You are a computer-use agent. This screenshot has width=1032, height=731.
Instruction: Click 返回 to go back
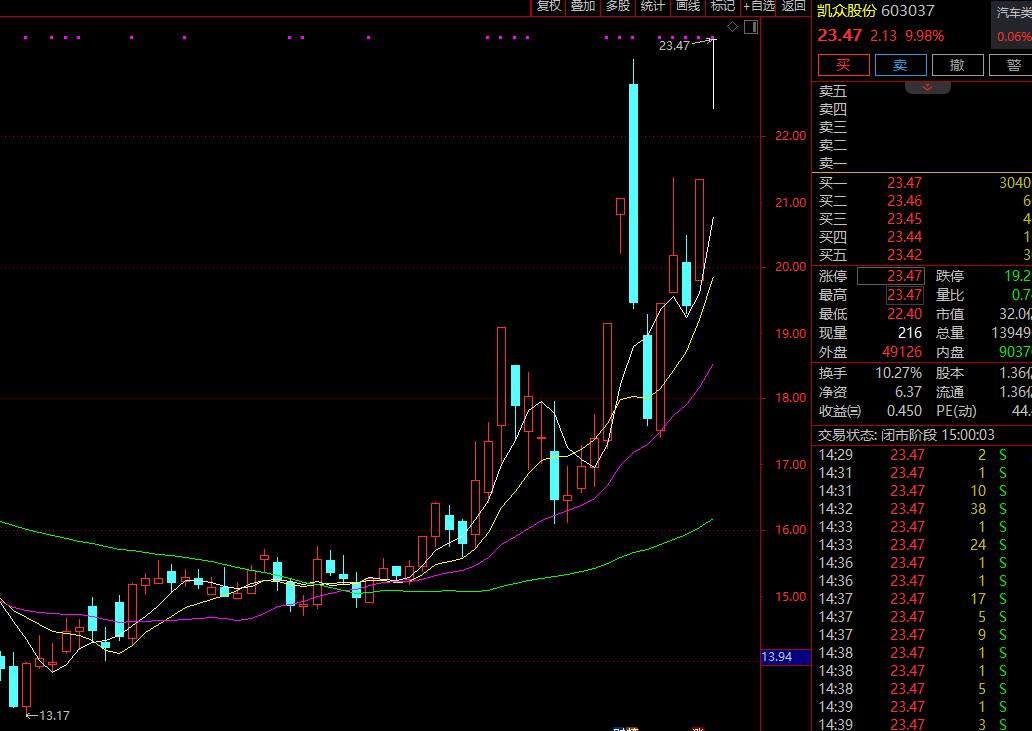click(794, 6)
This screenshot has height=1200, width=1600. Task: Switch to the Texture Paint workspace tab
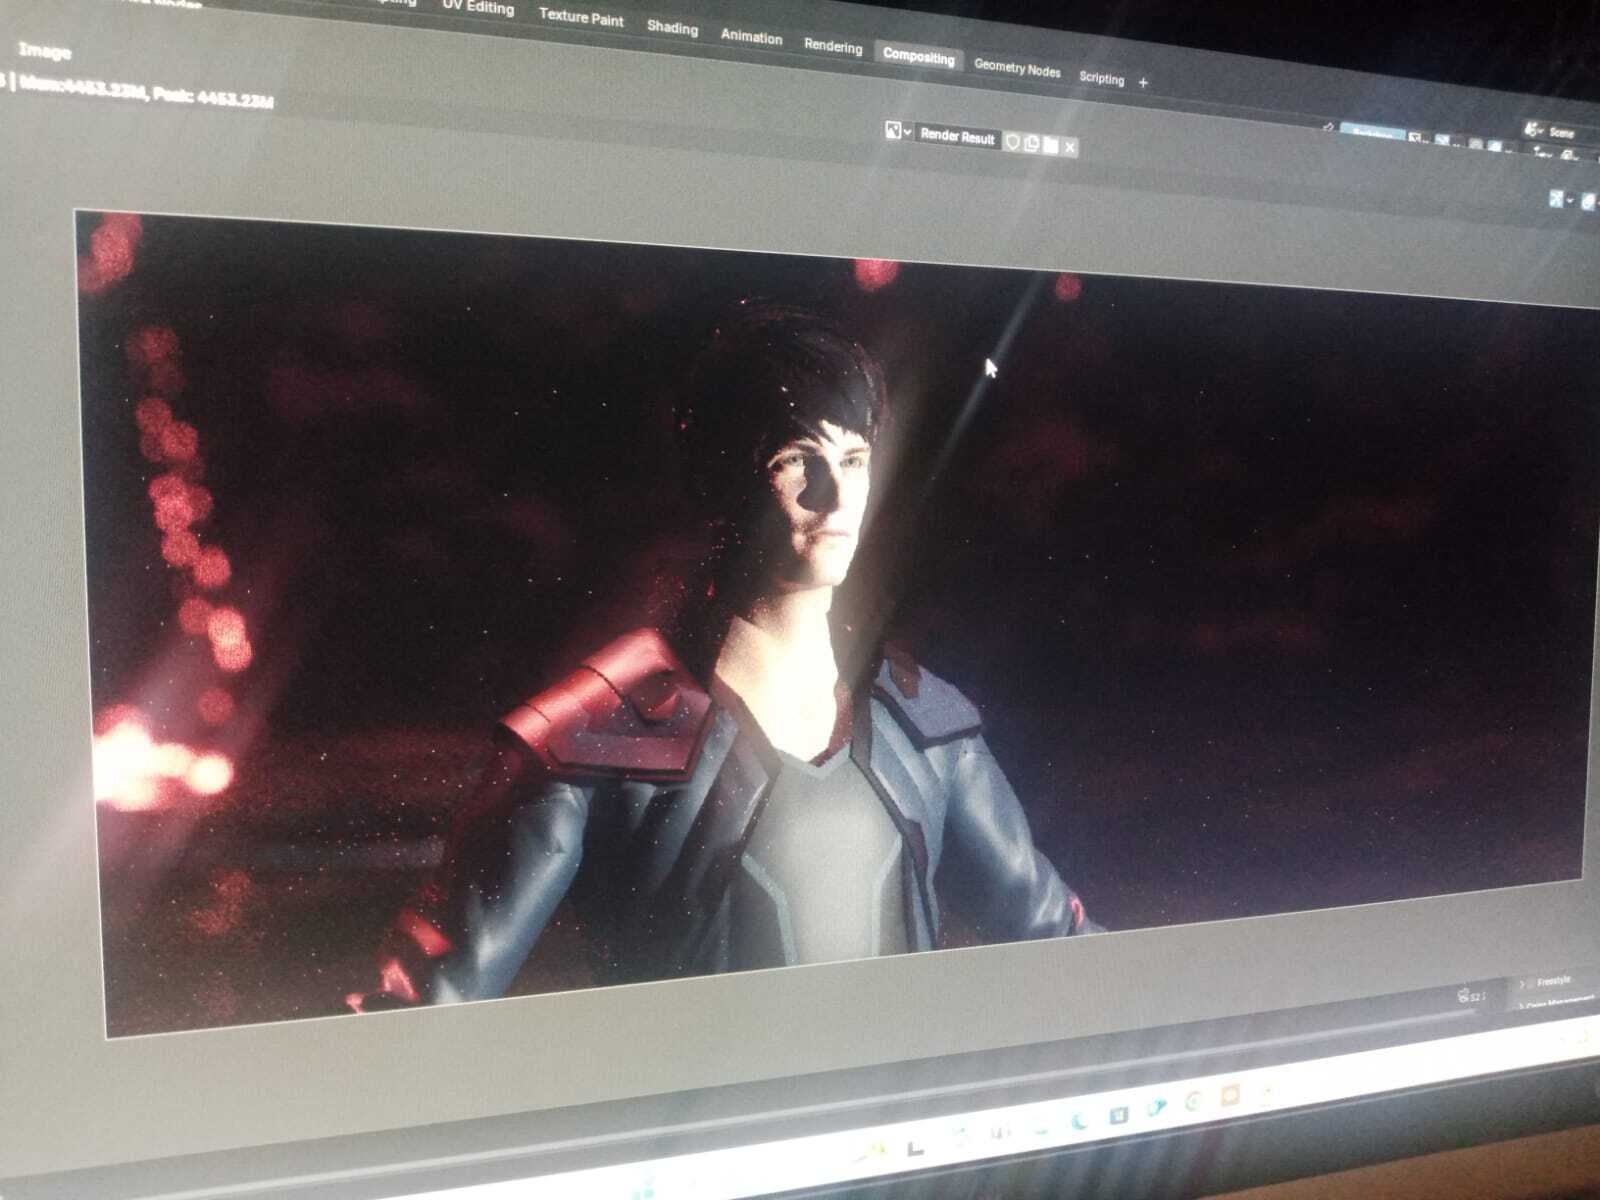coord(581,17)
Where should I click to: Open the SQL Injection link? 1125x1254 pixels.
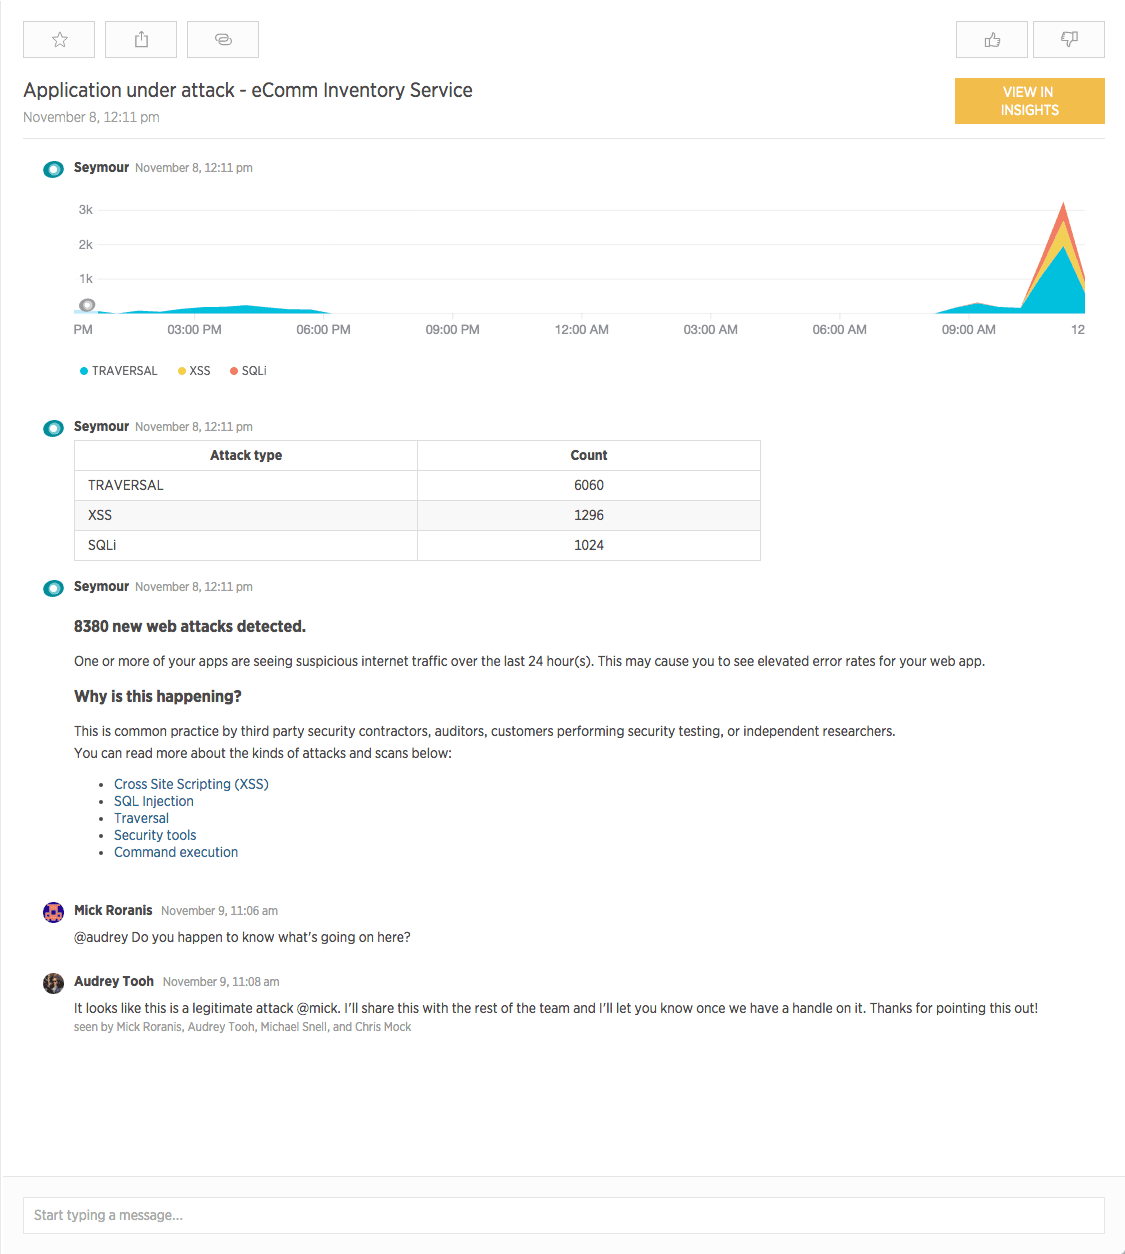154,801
====
Write out all the entries above again, requests included, scaling every coordinate in the answers by 0.3 and rounding to whole numbers, with halves going up. Leave the pictures out.

# [Solved problem]
You are a computer-use agent. This screenshot has width=1032, height=731.
Instruction: Click 返回 to go back
click(238, 2)
This screenshot has height=1200, width=1600. Task: Switch to the Texture Paint workspace tab
coord(174,5)
Where should I click to: Open the SQL Injection link? 1125x1254 pixels.
46,240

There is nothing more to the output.